これが幸せなのかと俺は一日一日を噛み締めた。
ドラグルも母さんもアッシュもレミもこの村の大人達、子供達皆が好きだと心から思える。
夕方位にラズさんが肉を届けに来てくれて、母さんは夕飯の支度を始める。
と言っても肉を焼くだけだけどそれでもすごく美味しい。
椅子に座って待っていると、外から男達が盛り上がっている声が聞こえる。
どうやらあの場で宴会を始めたみたいだ。
「食べたら宴会に行くのか?」
「俺は良いや。
ゆっくり休んでる」
頷くと焼いてる肉へ向き直る。
肉の焼ける香ばしい匂いが漂う。
その匂いに釣られてお腹がなってしまった。
サーシアは機嫌良さそうに鼻歌を歌いながら肉の焼き加減を見ていた。
この何気ないヒトコマも俺にとっては最高の画だ。
自然と笑みが溢れる。
焼き上がったレッドボアの肉は俺が少し大きいくらい、ドラグルには大きいのが、母さんのは少し小さめのが食卓に並ぶ。

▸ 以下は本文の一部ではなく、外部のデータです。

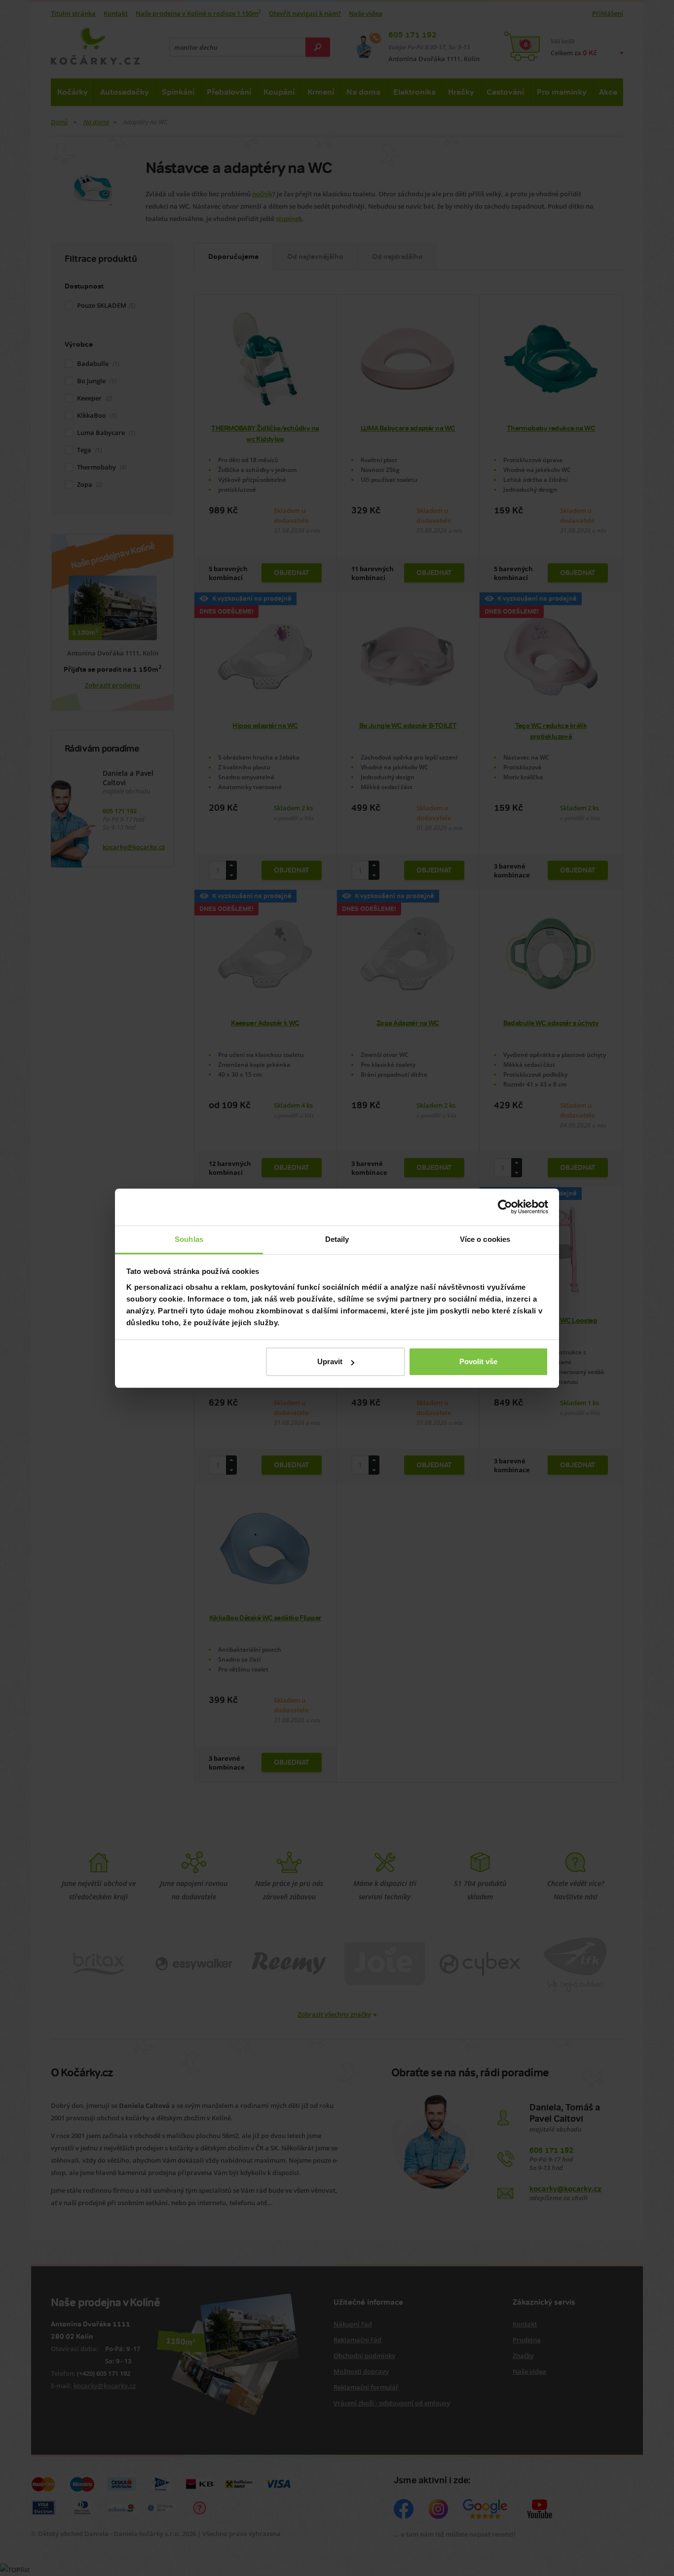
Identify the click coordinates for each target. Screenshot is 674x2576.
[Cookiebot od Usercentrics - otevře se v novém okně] (505, 1206)
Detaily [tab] (337, 1239)
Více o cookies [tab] (485, 1239)
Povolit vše (478, 1361)
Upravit (329, 1361)
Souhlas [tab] (189, 1239)
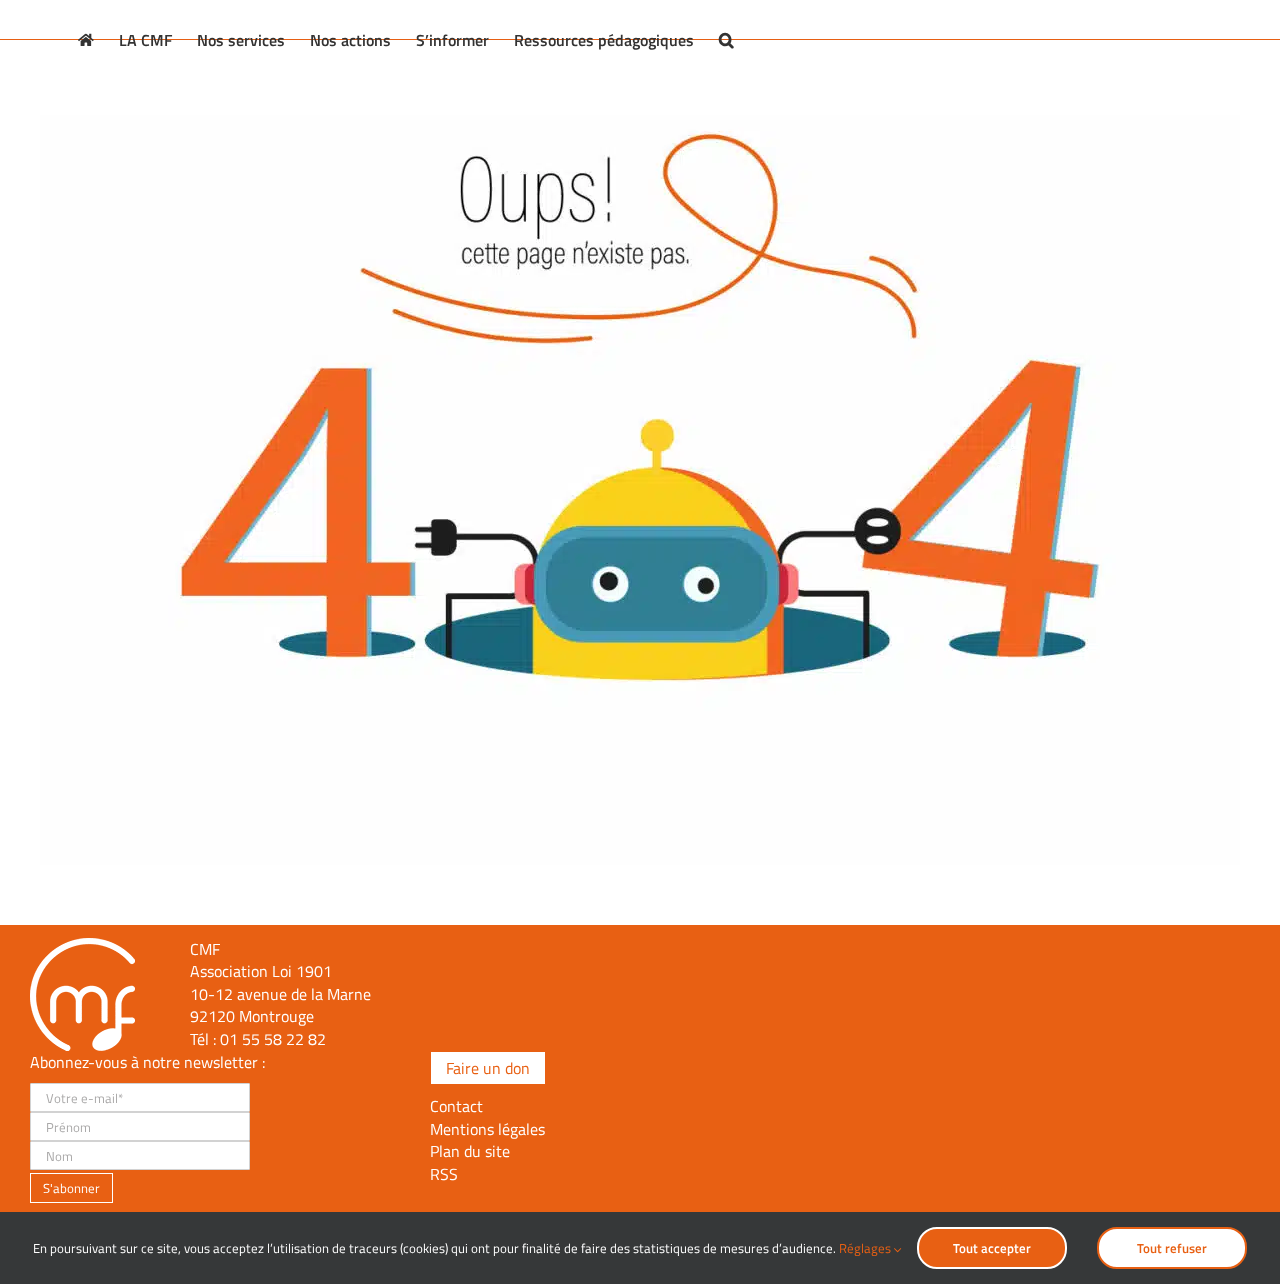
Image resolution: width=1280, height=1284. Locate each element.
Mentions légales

目の前の御馳走に我慢できず、腹の主は早くくれと催促する。
「さあ食べましょう」
母さんのこの言葉がいつもの合図で、俺とドラクルは豪快に齧り付く。
夕飯を終えれば母さんは椅子に座りお茶を飲み、俺は外のどんちゃん騒ぎを聞きながら椅子に座り日課の魔力練習をする。
今では毎日がこんな感じの繰り返しだ。